UCL Department of Geography


Md Izazul Haq

Research Title

Risk of groundwater salinisation in an Asian Mega-delta under global change: evidence from the Bengal Basin

More about Md
  • 2017 - Present PhD Hydrogeology, University College London
  • 2011 - 2012 MSc Physical Geography, University of Dhaka (Awarded in 2014)
  • 2008 - 2011 BSc Geography, University of Dhaka (Awarded in 2013)
  • Md Izazul Haq, Richard G. Taylor and Mohammad Shamsudduha. "Risk to Groundwater due to Global Change in the Bengal Basin: A Review." International Conference on Capacity Building on Research and Innovation in Disaster Resilience, pp. 151-152. Colombo: ASCENT Project, 2018.
  • A. S. M. Maksud Kamal, S. M. Kamrul Hassan, Abrar Hossain, Md. Selim, Nushrat Tashmin, Md. Izazul Haq and Md. Shahidul Islam. Trends of Disaster Related Public Fund Allocation in Bangladesh: An analysis of ADPs during 6th Five Year Plan Period (FY 2011- FY 2015). Dhaka: Planning Commission, 2017.
  • Gavin Jones, A. Q. M. Mahbub, and Md Izazul Haq. Urbanization and Migration in Bangladesh. Dhaka: UNFPA, 2016.
  • Barkat-e-Khuda, Rashed Al Mahmud Titumir, Md. Rabiul Haque, A. Q. M. Mahbub and Md Izazul Haq. "Socioeconomic Development and the Demographic Transition". The Impact of Demographic Transition on Socio-economic Development of Bangladesh: Prospects and Implications for Public Policy. Geoffrey Hayes and Gavin Jones Dhaka: UNFPA, 2015 49-95, 2015.
  • Md Izazul Haq, Meer Ahmed Tariqul Omar, Qazi Aniqua Zahra, Israt Jahan Shashi and Mohammad Rezaur Rahman. Evaluations of Adaptation Policies in GBM Delta of Bangladesh. Dhaka: DECCMA Project, 2015.
Research Interests

The strategic importance of groundwater, the largest distributed freshwater resource on Earth, for ensuring sustainable development under global change is increasing. Global change refers to changes in many aspects of the globe's environmental systems, including climate and anthropogenic components; the latter is largely due to the increasing human population and its activities. Coastal aquifers form the interface between the marine and terrestrial hydrological systems and provide a source of water for more than one billion people living in coastal regions.

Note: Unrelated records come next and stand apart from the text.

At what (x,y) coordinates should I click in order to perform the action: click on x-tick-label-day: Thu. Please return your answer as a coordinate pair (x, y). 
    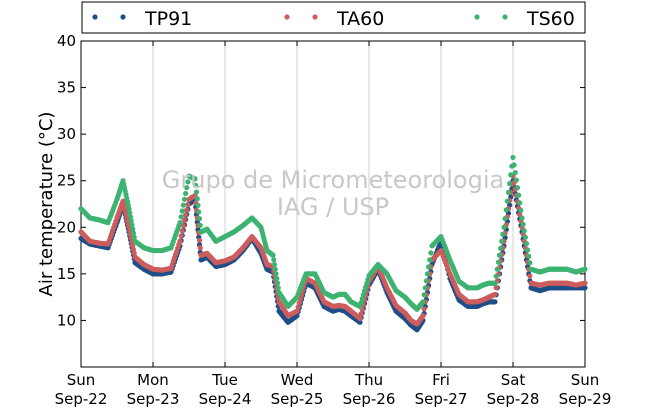
    Looking at the image, I should click on (368, 380).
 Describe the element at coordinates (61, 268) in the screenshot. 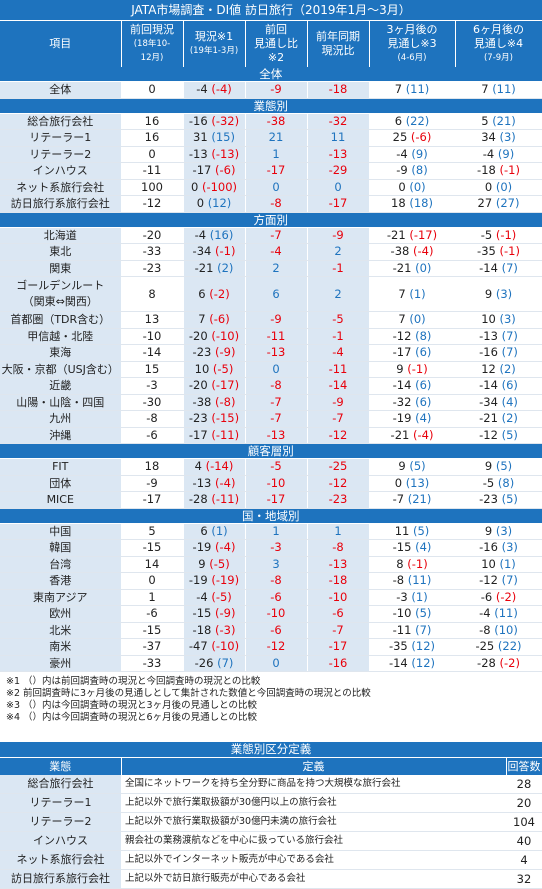

I see `row-label: 関東` at that location.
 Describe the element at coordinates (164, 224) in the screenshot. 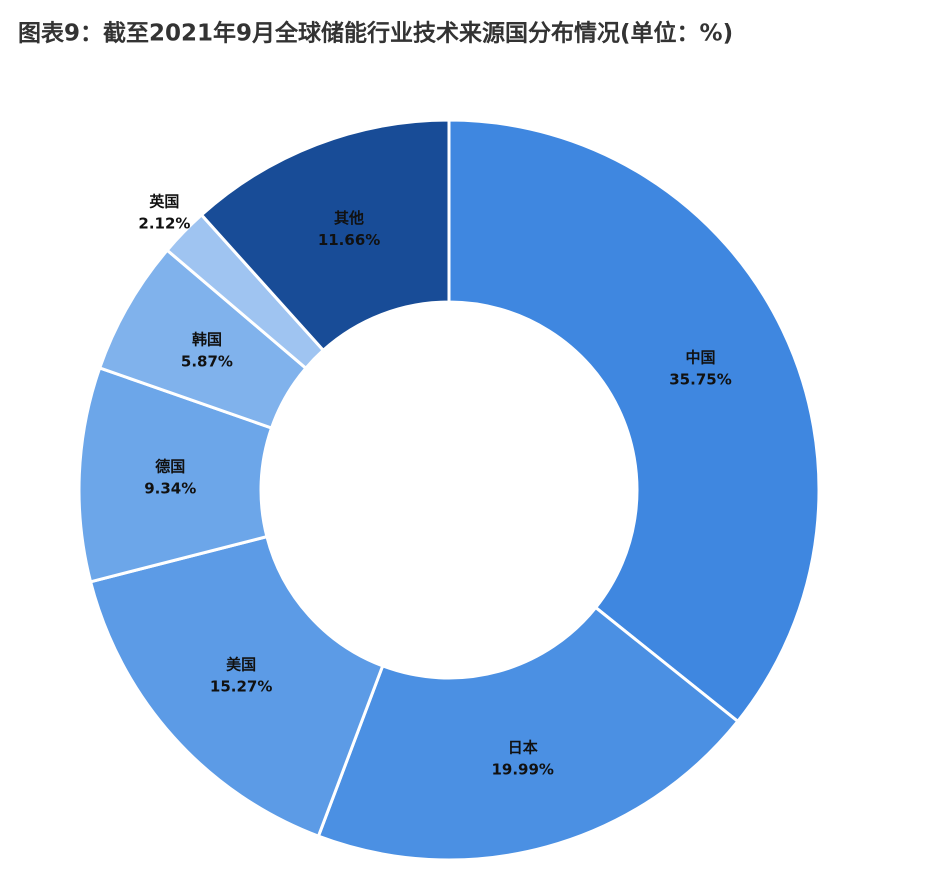

I see `value-label: 2.12%` at that location.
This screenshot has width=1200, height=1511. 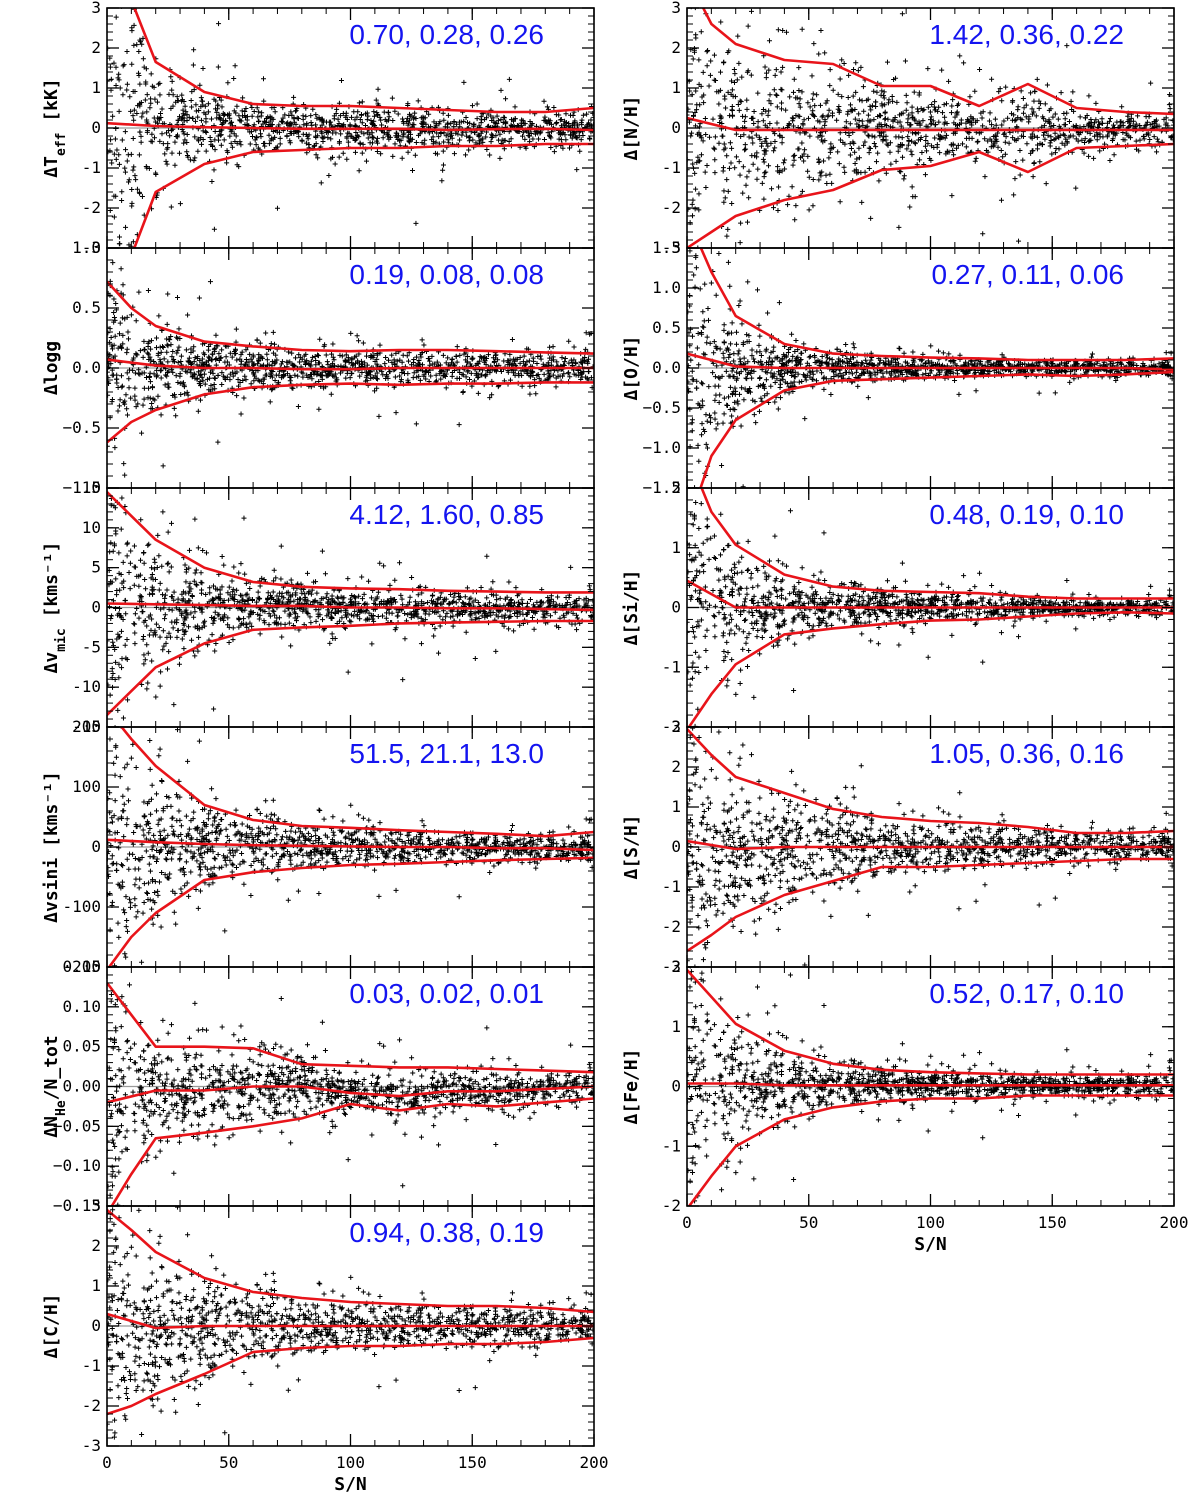 I want to click on y-tick-label: -5, so click(x=92, y=646).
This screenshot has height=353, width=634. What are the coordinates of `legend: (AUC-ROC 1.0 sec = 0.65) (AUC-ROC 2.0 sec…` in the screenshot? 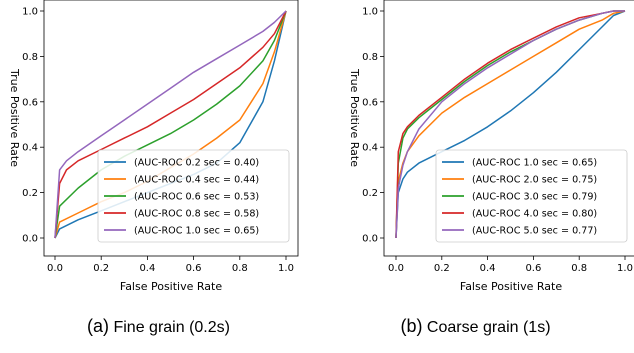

Surface and near-surface drinking water in the coastal areas of the Asian Mega-deltas in Vietnam, Bangladesh and India are most vulnerable to contamination by seawater from cyclone induced storm surges, where more than 25 million people at risk of drinking ‘saline’ water. Climate change projections including sea level rise suggest further exacerbation of salinity problems. Salinisation of coastal aquifers is a key risk to groundwater resources in the Bengal Basin due to global change. The precise mechanisms of how global change (i.e., sea-level rise, coastal storm surges, land use change, pumping) impact shallow groundwater in coastal Bangladesh are unknown partly due to a lack of long-term monitoring records of groundwater salinity in coastal aquifers and the lack of integration of groundwater salinity and sea-level monitoring records.

Despite the threats to water and food security posed by groundwater salinity to coastal communities, very little primary research has been conducted into the processes that are responsible for the projected salinisation of coastal aquifers. Current knowledge derives mainly from studies of ‘arsenic’ and is limited to observations from small, site-scale studies. Further, current conceptual models linking groundwater salinity to global change are based on computer simulations that remain largely untested by empirical observations and many critical questions of process remain unanswered. These limitations in the existing knowledge base constrain the development of coherent policy responses in national and regional-scale planning. Regional-scale research, rooted in empirical observations, is required to test and develop our understanding of the salinisation of coastal groundwater resources in the Bengal Basin and other Mega-deltas.